**RECORD EXCERPTS**
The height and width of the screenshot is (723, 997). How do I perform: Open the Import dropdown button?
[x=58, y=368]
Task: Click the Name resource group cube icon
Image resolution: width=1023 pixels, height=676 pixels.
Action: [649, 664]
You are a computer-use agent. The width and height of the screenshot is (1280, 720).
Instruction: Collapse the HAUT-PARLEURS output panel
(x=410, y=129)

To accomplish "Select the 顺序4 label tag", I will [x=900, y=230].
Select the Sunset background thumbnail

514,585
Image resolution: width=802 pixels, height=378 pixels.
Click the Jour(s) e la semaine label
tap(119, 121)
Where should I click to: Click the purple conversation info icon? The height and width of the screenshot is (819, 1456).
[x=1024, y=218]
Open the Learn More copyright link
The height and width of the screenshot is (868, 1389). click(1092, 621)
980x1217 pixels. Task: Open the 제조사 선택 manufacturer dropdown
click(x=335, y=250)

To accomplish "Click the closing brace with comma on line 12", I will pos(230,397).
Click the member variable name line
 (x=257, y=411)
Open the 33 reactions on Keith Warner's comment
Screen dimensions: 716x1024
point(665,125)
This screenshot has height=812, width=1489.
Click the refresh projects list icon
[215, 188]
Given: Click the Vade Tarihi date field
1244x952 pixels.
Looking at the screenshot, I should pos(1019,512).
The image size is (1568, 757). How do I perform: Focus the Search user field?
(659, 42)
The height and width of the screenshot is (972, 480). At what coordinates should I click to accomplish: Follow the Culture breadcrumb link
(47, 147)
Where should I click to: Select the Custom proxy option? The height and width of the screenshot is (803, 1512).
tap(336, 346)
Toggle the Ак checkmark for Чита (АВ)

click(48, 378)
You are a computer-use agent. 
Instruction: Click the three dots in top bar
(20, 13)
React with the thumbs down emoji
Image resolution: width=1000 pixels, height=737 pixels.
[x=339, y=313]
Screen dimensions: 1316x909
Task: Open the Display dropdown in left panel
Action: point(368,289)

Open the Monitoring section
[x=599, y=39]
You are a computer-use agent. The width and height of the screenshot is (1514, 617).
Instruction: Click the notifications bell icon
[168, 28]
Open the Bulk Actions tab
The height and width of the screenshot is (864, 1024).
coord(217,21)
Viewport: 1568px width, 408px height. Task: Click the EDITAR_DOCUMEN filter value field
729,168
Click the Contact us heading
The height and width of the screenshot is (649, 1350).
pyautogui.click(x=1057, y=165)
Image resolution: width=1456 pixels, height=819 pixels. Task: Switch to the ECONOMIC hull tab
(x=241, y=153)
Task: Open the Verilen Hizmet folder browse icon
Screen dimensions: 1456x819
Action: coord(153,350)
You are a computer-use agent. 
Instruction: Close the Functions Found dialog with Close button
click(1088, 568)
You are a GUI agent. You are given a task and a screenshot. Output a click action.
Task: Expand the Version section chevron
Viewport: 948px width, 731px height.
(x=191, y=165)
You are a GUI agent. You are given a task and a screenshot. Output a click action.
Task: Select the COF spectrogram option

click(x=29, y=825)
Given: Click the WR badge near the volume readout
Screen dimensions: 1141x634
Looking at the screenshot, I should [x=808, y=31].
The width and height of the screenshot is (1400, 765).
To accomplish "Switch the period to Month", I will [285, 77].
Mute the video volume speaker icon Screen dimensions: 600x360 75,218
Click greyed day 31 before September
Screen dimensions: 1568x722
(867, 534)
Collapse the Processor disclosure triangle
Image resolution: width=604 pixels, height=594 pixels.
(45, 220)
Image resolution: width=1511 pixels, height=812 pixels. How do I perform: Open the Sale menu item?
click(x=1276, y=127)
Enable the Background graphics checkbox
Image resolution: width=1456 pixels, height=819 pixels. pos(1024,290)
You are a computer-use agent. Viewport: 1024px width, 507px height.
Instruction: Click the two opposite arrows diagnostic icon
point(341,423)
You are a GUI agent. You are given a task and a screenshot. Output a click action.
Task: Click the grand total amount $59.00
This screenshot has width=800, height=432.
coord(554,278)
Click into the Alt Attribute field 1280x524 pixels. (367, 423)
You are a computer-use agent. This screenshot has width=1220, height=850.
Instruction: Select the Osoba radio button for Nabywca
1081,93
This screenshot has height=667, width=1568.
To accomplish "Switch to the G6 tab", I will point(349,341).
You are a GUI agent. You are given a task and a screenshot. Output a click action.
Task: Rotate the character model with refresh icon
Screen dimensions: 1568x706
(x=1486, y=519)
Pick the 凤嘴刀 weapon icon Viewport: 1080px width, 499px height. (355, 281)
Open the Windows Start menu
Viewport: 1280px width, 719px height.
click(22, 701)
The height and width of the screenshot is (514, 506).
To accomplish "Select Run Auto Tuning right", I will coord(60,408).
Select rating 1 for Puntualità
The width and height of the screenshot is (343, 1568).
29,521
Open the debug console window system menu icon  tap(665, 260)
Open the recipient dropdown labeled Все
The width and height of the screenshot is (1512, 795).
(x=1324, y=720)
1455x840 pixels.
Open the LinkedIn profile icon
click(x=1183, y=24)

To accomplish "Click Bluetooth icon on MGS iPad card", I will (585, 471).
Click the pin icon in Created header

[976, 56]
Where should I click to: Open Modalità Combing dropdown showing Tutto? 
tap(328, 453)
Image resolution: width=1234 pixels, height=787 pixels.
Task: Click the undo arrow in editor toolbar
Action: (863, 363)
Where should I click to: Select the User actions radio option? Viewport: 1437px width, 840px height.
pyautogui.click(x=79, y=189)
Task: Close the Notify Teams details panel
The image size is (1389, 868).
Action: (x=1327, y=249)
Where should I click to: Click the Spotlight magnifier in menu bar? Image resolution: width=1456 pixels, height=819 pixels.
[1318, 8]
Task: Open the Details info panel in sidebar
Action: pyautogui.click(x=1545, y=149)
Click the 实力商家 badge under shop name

**YOUR GOAL**
Copy these records back exactly as they appear, line for line.

**WORKED SOLUTION**
The height and width of the screenshot is (723, 997). How do I perform: Open the Import dropdown button?
[x=58, y=368]
Task: Click the Name resource group cube icon
Image resolution: width=1023 pixels, height=676 pixels.
Action: [649, 664]
You are a computer-use agent. The width and height of the screenshot is (1280, 720).
Instruction: Collapse the HAUT-PARLEURS output panel
(x=410, y=129)

To accomplish "Select the 顺序4 label tag", I will [x=900, y=230].
Select the Sunset background thumbnail

514,585
Image resolution: width=802 pixels, height=378 pixels.
Click the Jour(s) e la semaine label
tap(119, 121)
Where should I click to: Click the purple conversation info icon? The height and width of the screenshot is (819, 1456).
[x=1024, y=218]
Open the Learn More copyright link
The height and width of the screenshot is (868, 1389). click(1092, 621)
980x1217 pixels. Task: Open the 제조사 선택 manufacturer dropdown
click(x=335, y=250)

To accomplish "Click the closing brace with comma on line 12", I will pos(230,397).
Click the member variable name line
 (x=257, y=411)
Open the 33 reactions on Keith Warner's comment
Screen dimensions: 716x1024
point(665,125)
This screenshot has height=812, width=1489.
Click the refresh projects list icon
[215, 188]
Given: Click the Vade Tarihi date field
1244x952 pixels.
Looking at the screenshot, I should pos(1019,512).
The image size is (1568, 757). How do I perform: Focus the Search user field?
(659, 42)
The height and width of the screenshot is (972, 480). At what coordinates should I click to accomplish: Follow the Culture breadcrumb link
(47, 147)
Where should I click to: Select the Custom proxy option? The height and width of the screenshot is (803, 1512).
tap(336, 346)
Toggle the Ак checkmark for Чита (АВ)

click(48, 378)
You are a computer-use agent. 
Instruction: Click the three dots in top bar
(20, 13)
React with the thumbs down emoji
Image resolution: width=1000 pixels, height=737 pixels.
[x=339, y=313]
Screen dimensions: 1316x909
Task: Open the Display dropdown in left panel
Action: point(368,289)

Open the Monitoring section
[x=599, y=39]
You are a computer-use agent. The width and height of the screenshot is (1514, 617).
Instruction: Click the notifications bell icon
[168, 28]
Open the Bulk Actions tab
The height and width of the screenshot is (864, 1024).
coord(217,21)
Viewport: 1568px width, 408px height. Task: Click the EDITAR_DOCUMEN filter value field
729,168
Click the Contact us heading
The height and width of the screenshot is (649, 1350).
pyautogui.click(x=1057, y=165)
Image resolution: width=1456 pixels, height=819 pixels. Task: Switch to the ECONOMIC hull tab
(x=241, y=153)
Task: Open the Verilen Hizmet folder browse icon
Screen dimensions: 1456x819
Action: coord(153,350)
You are a computer-use agent. 
Instruction: Close the Functions Found dialog with Close button
click(1088, 568)
You are a GUI agent. You are given a task and a screenshot. Output a click action.
Task: Expand the Version section chevron
Viewport: 948px width, 731px height.
(x=191, y=165)
You are a GUI agent. You are given a task and a screenshot. Output a click action.
Task: Select the COF spectrogram option

click(x=29, y=825)
Given: Click the WR badge near the volume readout
Screen dimensions: 1141x634
Looking at the screenshot, I should [x=808, y=31].
The width and height of the screenshot is (1400, 765).
To accomplish "Switch the period to Month", I will [285, 77].
Mute the video volume speaker icon Screen dimensions: 600x360 75,218
Click greyed day 31 before September
Screen dimensions: 1568x722
(867, 534)
Collapse the Processor disclosure triangle
Image resolution: width=604 pixels, height=594 pixels.
(45, 220)
Image resolution: width=1511 pixels, height=812 pixels. How do I perform: Open the Sale menu item?
click(x=1276, y=127)
Enable the Background graphics checkbox
Image resolution: width=1456 pixels, height=819 pixels. pos(1024,290)
You are a computer-use agent. Viewport: 1024px width, 507px height.
Instruction: Click the two opposite arrows diagnostic icon
point(341,423)
You are a GUI agent. You are given a task and a screenshot. Output a click action.
Task: Click the grand total amount $59.00
This screenshot has width=800, height=432.
coord(554,278)
Click into the Alt Attribute field 1280x524 pixels. (367, 423)
You are a computer-use agent. This screenshot has width=1220, height=850.
Instruction: Select the Osoba radio button for Nabywca
1081,93
This screenshot has height=667, width=1568.
To accomplish "Switch to the G6 tab", I will point(349,341).
You are a GUI agent. You are given a task and a screenshot. Output a click action.
Task: Rotate the character model with refresh icon
Screen dimensions: 1568x706
(x=1486, y=519)
Pick the 凤嘴刀 weapon icon Viewport: 1080px width, 499px height. (355, 281)
Open the Windows Start menu
Viewport: 1280px width, 719px height.
click(22, 701)
The height and width of the screenshot is (514, 506).
To accomplish "Select Run Auto Tuning right", I will coord(60,408).
Select rating 1 for Puntualità
The width and height of the screenshot is (343, 1568).
29,521
Open the debug console window system menu icon  tap(665, 260)
Open the recipient dropdown labeled Все
The width and height of the screenshot is (1512, 795).
(x=1324, y=720)
1455x840 pixels.
Open the LinkedIn profile icon
click(x=1183, y=24)

To accomplish "Click Bluetooth icon on MGS iPad card", I will (585, 471).
Click the pin icon in Created header

[976, 56]
Where should I click to: Open Modalità Combing dropdown showing Tutto? 
tap(328, 453)
Image resolution: width=1234 pixels, height=787 pixels.
Task: Click the undo arrow in editor toolbar
Action: (863, 363)
Where should I click to: Select the User actions radio option? Viewport: 1437px width, 840px height.
pyautogui.click(x=79, y=189)
Task: Close the Notify Teams details panel
The image size is (1389, 868).
Action: (x=1327, y=249)
Where should I click to: Click the Spotlight magnifier in menu bar? Image resolution: width=1456 pixels, height=819 pixels.
[1318, 8]
Task: Open the Details info panel in sidebar
Action: pyautogui.click(x=1545, y=149)
Click the 实力商家 badge under shop name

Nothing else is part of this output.